If you’ve ever been on a hike in the late fall, winter or early spring you’ll know that your extremities are the first thing to get cold.
Your feet and toes, in particular, are at most risk of getting cold, especially if you aren’t wearing the right footwear or if they get wet. If your feet do get too cold you are at risk of frostbite or even worse.
These tips will help to make sure that your feet don’t get cold and that you can properly enjoy your next hike regardless of the weather.
1. Stay out of the wet and snow
As mentioned, one of the main reasons people get cold feet is due to their feet getting wet. There are a few ways to get past this, including wearing the correct footwear, but the easiest way is to simply avoid areas that are too wet or snowy.
For example, if you’re planning a route that has a river make sure to find a good crossing or a bridge rather than trying to cross it in a place where you can’t gauge the depth.
Or if you have a hike planned and it snows unexpectedly, only go through with the day if you have the correct equipment to deal with the weather.
2. Stay away from cotton
Continuing the theme of wetness being the real enemy, the thing that will make this much worse is wearing a sock made out of cotton.
Cotton is sweat-wicking, which means that it will absorb any moisture including wetness from the outside as well as sweat from your body. This includes the socks you wear as well as any other clothing from hats to gloves.
3. Bring a warm hat
Apart from your feet, your head is where most of the heat is going to escape from the body. In addition, the ears like the toes are prone to getting especially cold.
The main thing to consider if you are trying to stay as warm as possible is to choose a beanie or woollen hat that covers the ears but still lets you walk without any issues.
A great option for anyone with long hair is the winter beanies from BNB Heaven, which means that you can wear your hair in a ponytail to keep it out of your face but can also keep your head and ears warm.
4. Layer up
The next key to keeping warm after your footwear and headwear is to layer up the rest of your body.

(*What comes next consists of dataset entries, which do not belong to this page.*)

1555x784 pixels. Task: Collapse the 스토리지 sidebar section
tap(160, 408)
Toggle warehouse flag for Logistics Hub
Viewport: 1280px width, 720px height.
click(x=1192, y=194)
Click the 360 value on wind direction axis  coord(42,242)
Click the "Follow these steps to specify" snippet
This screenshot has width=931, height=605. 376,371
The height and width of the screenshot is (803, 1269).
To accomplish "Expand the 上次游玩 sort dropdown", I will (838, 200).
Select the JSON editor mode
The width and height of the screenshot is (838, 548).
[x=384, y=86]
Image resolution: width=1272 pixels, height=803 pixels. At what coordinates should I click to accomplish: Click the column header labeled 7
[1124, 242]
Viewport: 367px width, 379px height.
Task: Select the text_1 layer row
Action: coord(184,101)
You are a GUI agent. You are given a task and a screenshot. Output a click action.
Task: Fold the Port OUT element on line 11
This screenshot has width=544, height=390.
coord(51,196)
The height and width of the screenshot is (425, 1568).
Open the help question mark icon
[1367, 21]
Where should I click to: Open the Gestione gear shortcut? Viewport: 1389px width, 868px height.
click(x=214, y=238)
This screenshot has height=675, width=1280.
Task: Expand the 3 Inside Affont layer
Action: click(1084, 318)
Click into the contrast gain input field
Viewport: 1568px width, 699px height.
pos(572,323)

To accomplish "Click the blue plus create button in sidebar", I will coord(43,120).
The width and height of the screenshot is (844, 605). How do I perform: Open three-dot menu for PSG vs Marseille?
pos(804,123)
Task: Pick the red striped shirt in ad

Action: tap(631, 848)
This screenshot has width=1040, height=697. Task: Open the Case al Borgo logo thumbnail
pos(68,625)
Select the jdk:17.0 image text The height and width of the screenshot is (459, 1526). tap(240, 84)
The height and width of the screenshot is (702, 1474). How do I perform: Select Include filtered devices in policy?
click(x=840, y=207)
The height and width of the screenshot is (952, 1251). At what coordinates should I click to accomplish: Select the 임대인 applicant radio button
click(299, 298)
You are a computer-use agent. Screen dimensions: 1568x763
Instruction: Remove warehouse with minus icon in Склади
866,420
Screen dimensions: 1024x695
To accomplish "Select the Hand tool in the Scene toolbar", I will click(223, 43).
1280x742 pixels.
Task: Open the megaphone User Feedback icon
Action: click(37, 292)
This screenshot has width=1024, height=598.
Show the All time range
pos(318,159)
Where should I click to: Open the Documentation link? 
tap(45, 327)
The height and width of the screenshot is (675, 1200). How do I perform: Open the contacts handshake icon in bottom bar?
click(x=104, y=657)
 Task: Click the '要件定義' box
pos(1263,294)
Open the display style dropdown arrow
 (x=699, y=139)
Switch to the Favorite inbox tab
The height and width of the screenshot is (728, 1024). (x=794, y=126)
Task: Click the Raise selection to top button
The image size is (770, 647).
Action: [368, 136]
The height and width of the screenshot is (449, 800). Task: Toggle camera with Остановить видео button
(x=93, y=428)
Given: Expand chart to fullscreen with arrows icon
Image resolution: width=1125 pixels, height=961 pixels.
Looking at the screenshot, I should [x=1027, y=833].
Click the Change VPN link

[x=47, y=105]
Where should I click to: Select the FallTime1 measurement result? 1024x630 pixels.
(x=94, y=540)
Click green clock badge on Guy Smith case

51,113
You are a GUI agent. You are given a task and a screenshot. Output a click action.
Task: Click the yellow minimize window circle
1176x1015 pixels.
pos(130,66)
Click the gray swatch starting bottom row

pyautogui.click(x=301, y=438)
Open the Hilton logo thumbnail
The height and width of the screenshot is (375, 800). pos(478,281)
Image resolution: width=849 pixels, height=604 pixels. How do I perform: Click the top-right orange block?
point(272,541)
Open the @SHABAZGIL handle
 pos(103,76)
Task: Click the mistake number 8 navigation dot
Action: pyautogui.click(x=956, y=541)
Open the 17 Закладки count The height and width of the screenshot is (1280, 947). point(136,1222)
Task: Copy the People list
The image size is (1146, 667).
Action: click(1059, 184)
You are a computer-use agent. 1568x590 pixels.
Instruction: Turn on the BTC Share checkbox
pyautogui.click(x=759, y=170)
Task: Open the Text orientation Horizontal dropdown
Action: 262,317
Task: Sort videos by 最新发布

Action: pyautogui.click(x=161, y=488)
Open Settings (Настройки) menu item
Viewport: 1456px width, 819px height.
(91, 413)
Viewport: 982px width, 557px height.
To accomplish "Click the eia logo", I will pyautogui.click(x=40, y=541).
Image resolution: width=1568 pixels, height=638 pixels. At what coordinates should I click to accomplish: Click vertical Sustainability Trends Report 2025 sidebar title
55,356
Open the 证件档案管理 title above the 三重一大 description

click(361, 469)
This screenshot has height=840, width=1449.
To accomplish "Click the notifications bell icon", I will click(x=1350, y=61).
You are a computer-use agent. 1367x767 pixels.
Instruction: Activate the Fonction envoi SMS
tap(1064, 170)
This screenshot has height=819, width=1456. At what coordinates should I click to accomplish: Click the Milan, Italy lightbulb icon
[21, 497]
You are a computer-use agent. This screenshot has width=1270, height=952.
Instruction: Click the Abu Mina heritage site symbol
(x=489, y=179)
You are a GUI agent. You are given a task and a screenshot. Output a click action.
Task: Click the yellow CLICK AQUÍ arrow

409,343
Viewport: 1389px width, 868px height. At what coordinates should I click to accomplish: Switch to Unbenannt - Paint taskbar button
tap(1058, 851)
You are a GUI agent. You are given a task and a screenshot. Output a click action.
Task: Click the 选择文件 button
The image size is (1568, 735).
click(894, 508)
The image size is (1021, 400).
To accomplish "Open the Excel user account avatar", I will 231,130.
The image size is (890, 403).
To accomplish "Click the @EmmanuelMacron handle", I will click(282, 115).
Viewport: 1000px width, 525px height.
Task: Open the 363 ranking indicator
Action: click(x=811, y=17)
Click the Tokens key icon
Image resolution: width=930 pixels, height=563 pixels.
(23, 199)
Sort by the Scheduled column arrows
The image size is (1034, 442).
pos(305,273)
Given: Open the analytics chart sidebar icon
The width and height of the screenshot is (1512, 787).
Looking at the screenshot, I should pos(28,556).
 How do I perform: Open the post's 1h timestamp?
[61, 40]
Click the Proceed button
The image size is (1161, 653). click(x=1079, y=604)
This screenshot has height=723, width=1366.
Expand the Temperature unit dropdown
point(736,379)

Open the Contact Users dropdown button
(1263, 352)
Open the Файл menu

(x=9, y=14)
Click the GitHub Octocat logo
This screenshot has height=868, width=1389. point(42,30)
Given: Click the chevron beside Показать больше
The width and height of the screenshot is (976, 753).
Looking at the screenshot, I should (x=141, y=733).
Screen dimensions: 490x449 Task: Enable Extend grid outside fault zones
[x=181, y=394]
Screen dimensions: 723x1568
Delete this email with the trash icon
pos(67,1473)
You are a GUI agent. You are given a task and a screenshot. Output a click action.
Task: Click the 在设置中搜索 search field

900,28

Rather than wearing one thick jacket, it is more effective to wear several layers, starting with a base layer and a second thin layer under your main thick layer.
This traps air between the layers and helps keep you much warmer than if you had just one layer and then your thick layer.
This also applies to your pants, and you can get fantastic base layer leggings that will help keep your legs warm in more extreme climates.